> **What the task asks**
Beginning at the top of the data below, write out every line exactly until you reach the line with "Switch to the Page", and include that line.

━━━━━━

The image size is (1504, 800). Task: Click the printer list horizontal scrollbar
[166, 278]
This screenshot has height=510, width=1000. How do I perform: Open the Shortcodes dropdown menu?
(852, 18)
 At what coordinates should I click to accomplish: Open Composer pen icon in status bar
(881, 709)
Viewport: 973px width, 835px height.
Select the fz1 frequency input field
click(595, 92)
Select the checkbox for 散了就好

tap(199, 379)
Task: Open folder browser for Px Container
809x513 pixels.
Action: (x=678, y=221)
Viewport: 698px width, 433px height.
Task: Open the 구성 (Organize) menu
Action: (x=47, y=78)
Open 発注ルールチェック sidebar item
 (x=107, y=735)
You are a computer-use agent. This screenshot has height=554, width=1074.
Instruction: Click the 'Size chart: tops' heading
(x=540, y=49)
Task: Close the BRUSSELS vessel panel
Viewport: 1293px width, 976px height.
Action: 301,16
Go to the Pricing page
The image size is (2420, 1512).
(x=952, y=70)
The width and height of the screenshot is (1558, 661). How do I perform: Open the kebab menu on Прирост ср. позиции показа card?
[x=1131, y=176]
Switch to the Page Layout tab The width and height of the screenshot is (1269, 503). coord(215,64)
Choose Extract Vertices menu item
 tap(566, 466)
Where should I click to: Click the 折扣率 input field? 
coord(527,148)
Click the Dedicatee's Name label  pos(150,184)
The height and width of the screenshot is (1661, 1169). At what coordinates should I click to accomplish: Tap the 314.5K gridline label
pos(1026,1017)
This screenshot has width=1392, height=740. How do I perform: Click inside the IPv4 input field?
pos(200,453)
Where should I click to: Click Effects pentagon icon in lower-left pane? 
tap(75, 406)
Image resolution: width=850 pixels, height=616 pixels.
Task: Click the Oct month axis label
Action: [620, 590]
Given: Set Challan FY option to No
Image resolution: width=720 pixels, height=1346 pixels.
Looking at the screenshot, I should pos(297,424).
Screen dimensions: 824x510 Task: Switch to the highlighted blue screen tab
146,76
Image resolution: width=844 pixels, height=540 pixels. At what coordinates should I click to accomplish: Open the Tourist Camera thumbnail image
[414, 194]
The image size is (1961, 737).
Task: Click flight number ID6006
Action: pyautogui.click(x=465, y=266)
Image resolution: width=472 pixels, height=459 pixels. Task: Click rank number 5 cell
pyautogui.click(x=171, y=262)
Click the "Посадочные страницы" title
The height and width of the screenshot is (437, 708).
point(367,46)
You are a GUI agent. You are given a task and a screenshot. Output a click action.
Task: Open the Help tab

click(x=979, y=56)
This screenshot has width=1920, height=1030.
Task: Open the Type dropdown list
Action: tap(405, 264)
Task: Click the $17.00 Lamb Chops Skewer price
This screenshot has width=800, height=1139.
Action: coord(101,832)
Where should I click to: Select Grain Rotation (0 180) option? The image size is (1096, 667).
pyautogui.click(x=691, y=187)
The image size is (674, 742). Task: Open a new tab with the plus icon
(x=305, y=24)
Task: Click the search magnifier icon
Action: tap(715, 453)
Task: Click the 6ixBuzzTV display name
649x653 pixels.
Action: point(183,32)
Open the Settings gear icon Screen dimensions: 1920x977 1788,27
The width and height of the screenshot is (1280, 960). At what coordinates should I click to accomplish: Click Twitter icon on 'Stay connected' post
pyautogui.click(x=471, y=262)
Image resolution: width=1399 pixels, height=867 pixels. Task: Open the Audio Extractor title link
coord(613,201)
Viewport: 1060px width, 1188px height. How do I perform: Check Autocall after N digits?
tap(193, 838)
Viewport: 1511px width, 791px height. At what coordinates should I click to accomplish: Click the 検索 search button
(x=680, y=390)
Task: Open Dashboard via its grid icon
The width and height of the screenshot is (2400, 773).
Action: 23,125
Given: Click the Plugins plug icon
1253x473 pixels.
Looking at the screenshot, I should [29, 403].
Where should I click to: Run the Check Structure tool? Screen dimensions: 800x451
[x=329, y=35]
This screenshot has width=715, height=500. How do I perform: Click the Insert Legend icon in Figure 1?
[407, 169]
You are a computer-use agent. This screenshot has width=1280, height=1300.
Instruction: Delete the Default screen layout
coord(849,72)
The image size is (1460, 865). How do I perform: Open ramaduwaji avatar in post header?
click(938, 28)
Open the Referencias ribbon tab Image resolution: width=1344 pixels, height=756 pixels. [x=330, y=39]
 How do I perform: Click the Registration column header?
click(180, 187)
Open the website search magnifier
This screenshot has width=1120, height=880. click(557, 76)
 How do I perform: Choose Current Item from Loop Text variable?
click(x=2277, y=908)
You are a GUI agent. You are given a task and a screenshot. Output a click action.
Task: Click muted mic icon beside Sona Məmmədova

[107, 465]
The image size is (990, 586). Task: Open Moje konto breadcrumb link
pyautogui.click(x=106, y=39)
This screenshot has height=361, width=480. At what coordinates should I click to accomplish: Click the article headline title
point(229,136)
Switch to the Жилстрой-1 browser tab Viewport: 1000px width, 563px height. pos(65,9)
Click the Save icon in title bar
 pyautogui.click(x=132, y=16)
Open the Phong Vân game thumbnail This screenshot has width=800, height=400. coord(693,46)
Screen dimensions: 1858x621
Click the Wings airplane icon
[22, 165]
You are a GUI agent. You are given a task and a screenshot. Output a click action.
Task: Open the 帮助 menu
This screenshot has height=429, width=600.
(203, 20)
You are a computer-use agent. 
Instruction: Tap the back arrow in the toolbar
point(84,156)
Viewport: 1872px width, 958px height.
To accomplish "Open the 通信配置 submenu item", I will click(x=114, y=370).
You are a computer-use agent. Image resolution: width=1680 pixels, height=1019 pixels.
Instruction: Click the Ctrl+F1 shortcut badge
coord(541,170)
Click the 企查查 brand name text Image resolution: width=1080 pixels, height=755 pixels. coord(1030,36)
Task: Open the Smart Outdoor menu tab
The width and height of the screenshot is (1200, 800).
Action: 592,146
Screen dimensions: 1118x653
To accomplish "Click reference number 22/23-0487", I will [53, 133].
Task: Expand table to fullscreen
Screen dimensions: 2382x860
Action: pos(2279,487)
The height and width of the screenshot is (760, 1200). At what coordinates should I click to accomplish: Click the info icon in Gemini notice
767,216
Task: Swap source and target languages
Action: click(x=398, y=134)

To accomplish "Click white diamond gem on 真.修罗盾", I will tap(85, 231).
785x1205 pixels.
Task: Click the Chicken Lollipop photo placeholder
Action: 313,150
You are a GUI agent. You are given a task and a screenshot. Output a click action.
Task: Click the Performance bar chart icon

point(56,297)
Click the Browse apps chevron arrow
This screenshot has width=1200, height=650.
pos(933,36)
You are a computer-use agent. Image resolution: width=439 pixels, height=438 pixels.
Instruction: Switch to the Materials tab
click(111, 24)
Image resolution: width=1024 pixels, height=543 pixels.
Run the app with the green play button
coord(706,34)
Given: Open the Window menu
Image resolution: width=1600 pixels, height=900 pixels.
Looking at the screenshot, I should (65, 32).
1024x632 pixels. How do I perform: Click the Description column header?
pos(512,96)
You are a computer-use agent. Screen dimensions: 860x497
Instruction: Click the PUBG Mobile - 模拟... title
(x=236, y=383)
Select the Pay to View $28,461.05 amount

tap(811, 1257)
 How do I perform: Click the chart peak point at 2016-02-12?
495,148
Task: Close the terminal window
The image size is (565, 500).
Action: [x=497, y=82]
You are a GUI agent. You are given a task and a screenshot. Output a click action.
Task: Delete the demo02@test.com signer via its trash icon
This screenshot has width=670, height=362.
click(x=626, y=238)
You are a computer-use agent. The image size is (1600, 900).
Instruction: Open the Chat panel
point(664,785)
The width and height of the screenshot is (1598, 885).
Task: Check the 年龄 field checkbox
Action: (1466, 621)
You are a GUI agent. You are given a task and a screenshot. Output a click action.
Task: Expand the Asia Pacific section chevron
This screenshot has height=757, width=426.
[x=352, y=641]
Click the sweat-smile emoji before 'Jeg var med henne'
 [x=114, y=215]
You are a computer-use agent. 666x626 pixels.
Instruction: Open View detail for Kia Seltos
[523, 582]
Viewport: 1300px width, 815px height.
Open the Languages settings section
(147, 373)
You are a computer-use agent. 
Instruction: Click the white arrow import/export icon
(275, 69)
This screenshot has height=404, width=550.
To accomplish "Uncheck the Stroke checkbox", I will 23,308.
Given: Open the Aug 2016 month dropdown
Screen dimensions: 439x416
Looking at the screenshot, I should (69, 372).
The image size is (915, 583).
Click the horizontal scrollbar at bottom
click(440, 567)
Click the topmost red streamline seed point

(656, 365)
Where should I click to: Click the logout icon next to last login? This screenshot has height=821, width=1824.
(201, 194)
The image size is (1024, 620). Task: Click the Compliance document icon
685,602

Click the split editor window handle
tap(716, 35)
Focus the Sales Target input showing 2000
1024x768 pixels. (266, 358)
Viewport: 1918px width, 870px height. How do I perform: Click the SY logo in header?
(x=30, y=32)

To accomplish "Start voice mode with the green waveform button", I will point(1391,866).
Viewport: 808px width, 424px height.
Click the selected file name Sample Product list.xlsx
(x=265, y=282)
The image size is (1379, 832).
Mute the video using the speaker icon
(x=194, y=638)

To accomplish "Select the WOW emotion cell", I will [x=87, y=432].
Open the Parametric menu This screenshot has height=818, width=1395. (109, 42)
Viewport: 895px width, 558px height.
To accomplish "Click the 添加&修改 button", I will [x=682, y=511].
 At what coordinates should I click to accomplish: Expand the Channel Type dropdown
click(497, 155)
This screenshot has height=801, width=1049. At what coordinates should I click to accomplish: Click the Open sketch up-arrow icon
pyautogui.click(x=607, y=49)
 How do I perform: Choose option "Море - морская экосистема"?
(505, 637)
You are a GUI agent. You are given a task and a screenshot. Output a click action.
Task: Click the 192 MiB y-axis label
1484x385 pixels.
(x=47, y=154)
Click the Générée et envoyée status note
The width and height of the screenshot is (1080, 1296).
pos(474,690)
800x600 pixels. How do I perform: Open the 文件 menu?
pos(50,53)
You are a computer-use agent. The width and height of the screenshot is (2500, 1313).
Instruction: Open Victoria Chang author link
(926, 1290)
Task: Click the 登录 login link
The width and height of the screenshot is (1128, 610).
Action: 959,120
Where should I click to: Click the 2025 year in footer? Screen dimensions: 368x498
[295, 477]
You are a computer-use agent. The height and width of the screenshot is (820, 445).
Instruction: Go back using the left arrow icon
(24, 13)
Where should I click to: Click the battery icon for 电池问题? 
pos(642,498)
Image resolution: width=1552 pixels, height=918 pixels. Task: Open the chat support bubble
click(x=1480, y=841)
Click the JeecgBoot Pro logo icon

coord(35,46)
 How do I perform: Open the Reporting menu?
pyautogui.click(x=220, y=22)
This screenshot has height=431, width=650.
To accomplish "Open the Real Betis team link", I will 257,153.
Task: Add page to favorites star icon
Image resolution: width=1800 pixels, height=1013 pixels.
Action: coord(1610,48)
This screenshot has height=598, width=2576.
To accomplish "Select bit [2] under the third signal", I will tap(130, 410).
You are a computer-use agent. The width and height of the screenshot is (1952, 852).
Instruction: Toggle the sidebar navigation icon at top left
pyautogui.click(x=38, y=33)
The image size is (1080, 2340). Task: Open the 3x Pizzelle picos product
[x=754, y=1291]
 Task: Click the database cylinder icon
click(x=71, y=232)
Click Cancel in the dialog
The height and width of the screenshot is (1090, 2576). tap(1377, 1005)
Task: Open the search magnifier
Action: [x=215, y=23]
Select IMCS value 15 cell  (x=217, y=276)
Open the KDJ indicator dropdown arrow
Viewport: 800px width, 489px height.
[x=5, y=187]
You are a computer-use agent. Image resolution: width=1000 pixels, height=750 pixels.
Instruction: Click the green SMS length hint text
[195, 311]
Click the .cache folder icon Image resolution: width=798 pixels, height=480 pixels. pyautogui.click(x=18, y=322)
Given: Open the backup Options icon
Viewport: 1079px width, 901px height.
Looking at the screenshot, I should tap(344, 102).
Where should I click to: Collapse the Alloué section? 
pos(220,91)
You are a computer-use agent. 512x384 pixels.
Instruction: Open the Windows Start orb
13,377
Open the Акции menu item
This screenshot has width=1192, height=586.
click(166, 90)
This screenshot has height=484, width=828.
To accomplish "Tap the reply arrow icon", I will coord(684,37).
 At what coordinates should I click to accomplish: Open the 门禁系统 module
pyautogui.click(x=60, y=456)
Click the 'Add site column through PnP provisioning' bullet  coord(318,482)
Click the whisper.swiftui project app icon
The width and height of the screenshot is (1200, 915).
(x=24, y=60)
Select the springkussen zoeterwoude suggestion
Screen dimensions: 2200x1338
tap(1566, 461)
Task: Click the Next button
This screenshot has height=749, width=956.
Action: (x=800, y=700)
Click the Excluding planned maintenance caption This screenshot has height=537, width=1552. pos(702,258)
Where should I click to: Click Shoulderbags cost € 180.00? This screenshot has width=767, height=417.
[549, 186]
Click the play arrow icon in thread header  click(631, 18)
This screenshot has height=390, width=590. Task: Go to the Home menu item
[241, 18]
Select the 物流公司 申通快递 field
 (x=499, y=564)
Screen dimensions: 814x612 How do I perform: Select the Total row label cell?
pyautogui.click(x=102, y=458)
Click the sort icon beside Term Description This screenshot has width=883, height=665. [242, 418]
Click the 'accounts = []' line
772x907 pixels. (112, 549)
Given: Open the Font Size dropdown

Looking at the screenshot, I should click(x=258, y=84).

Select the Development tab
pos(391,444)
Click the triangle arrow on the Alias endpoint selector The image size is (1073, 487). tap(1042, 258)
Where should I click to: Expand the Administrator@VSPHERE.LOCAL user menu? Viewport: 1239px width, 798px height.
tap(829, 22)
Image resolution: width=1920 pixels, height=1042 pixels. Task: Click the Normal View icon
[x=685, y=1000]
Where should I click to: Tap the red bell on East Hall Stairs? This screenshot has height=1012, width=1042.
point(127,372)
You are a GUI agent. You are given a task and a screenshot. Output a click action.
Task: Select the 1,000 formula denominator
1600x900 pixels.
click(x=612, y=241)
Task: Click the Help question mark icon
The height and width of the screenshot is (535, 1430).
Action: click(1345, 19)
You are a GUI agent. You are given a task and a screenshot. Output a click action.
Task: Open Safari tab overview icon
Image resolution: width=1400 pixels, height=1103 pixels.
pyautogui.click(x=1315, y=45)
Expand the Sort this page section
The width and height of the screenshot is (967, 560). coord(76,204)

━━━━━━

> **The answer**
The image size is (1504, 800). Task: Click the printer list horizontal scrollbar
[166, 278]
This screenshot has height=510, width=1000. How do I perform: Open the Shortcodes dropdown menu?
(852, 18)
 At what coordinates should I click to accomplish: Open Composer pen icon in status bar
(881, 709)
Viewport: 973px width, 835px height.
Select the fz1 frequency input field
click(595, 92)
Select the checkbox for 散了就好

tap(199, 379)
Task: Open folder browser for Px Container
809x513 pixels.
Action: (x=678, y=221)
Viewport: 698px width, 433px height.
Task: Open the 구성 (Organize) menu
Action: (x=47, y=78)
Open 発注ルールチェック sidebar item
 (x=107, y=735)
You are a computer-use agent. This screenshot has height=554, width=1074.
Instruction: Click the 'Size chart: tops' heading
(x=540, y=49)
Task: Close the BRUSSELS vessel panel
Viewport: 1293px width, 976px height.
Action: 301,16
Go to the Pricing page
The image size is (2420, 1512).
(x=952, y=70)
The width and height of the screenshot is (1558, 661). How do I perform: Open the kebab menu on Прирост ср. позиции показа card?
[x=1131, y=176]
Switch to the Page Layout tab The width and height of the screenshot is (1269, 503). coord(215,64)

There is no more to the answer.